# MessagePack for Python
[![Build Status](https://travis-ci.org/msgpack/msgpack-python.svg?branch=master)](https://travis-ci.org/msgpack/msgpack-python)
[![Documentation Status](https://readthedocs.org/projects/msgpack-python/badge/?version=latest)](https://msgpack-python.readthedocs.io/en/latest/?badge=latest)
## What's this
`MessagePack `_ is an efficient binary serialization format.
It lets you exchange data among multiple languages like JSON.
But it's faster and smaller.
This package provides CPython bindings for reading and writing MessagePack data.
## Very important notes for existing users
### PyPI package name
TL;DR: When upgrading from msgpack-0.4 or earlier, don't do `pip install -U msgpack-python`.
Do `pip uninstall msgpack-python; pip install msgpack` instead.
Package name on PyPI was changed to msgpack from 0.5.
I upload transitional package (msgpack-python 0.5 which depending on msgpack)
for smooth transition from msgpack-python to msgpack.
Sadly, this doesn't work for upgrade install. After `pip install -U msgpack-python`,
msgpack is removed, and `import msgpack` fail.
### Compatibility with the old format
You can use ``use_bin_type=False`` option to pack ``bytes``
object into raw type in the old msgpack spec, instead of bin type in new msgpack spec.
You can unpack old msgpack format using ``raw=True`` option.
It unpacks str (raw) type in msgpack into Python bytes.
See note below for detail.
### Major breaking changes in msgpack 1.0
* Python 2
* The extension module does not support Python 2 anymore.
The pure Python implementation (``msgpack.fallback``) is used for Python 2.
* Packer
* ``use_bin_type=True`` by default. bytes are encoded in bin type in msgpack.
**If you are still sing Python 2, you must use unicode for all string types.**
You can use ``use_bin_type=False`` to encode into old msgpack format.
* ``encoding`` option is removed. UTF-8 is used always.
* Unpacker
* ``raw=False`` by default. It assumes str types are valid UTF-8 string
and decode them to Python str (unicode) object.
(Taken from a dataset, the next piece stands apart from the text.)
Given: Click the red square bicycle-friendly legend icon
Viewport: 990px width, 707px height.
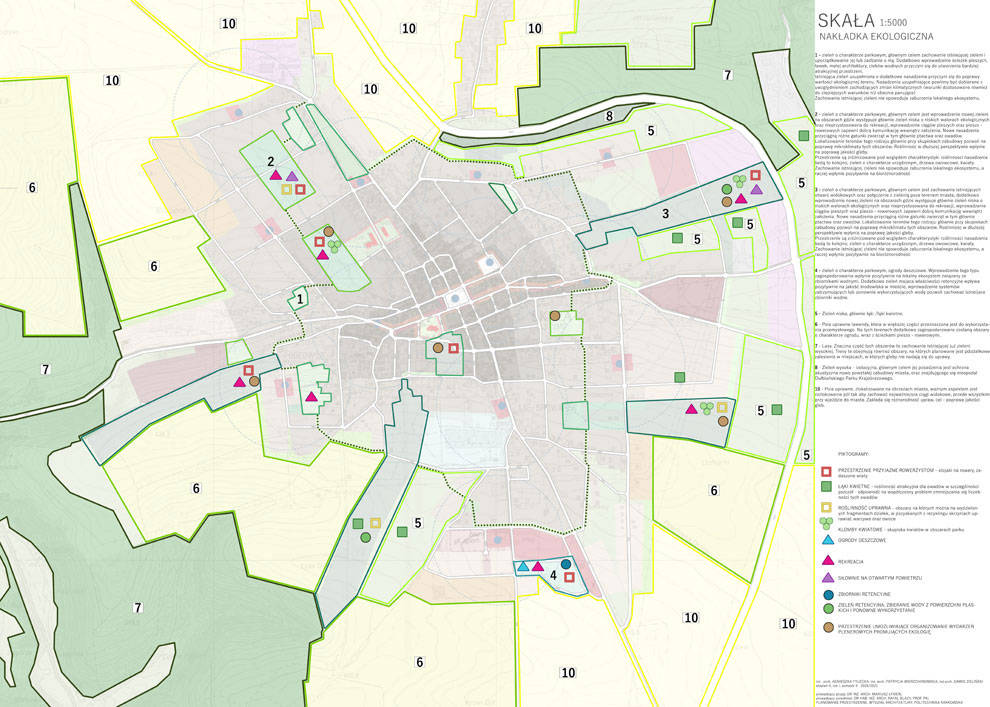Looking at the screenshot, I should click(825, 470).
* ``encdoding`` option is rmeoved. You can use ``raw=True`` to support old format.
* Default value of ``max_buffer_size`` is changed from 0 to 100 MiB.
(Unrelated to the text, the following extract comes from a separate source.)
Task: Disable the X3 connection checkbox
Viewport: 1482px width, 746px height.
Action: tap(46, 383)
* Default value of ``strict_map_key`` is changed to True to avoid hashdos.
You need to pass ``strict_map_key=False`` if you have data which contain map keys
which type is not bytes or str.
## Install
$ pip install msgpack
### Pure Python implementation
The extension module in msgpack (``msgpack._cmsgpack``) does not support
Python 2 and PyPy.
But msgpack provides a pure Python implementation (``msgpack.fallback``)
for PyPy and Python 2.
Since the [pip](https://pip.pypa.io/) uses the pure Python implementation,
Python 2 support will not be dropped in the foreseeable future.
### Windows
When you can't use a binary distribution, you need to install Visual Studio
or Windows SDK on Windows.
Without extension, using pure Python implementation on CPython runs slowly.
## How to use
NOTE: In examples below, I use ``raw=False`` and ``use_bin_type=True`` for users
using msgpack < 1.0. These options are default from msgpack 1.0 so you can omit them.
### One-shot pack & unpack
Use ``packb`` for packing and ``unpackb`` for unpacking.
msgpack provides ``dumps`` and ``loads`` as an alias for compatibility with
``json`` and ``pickle``.
``pack`` and ``dump`` packs to a file-like object.
``unpack`` and ``load`` unpacks from a file-like object.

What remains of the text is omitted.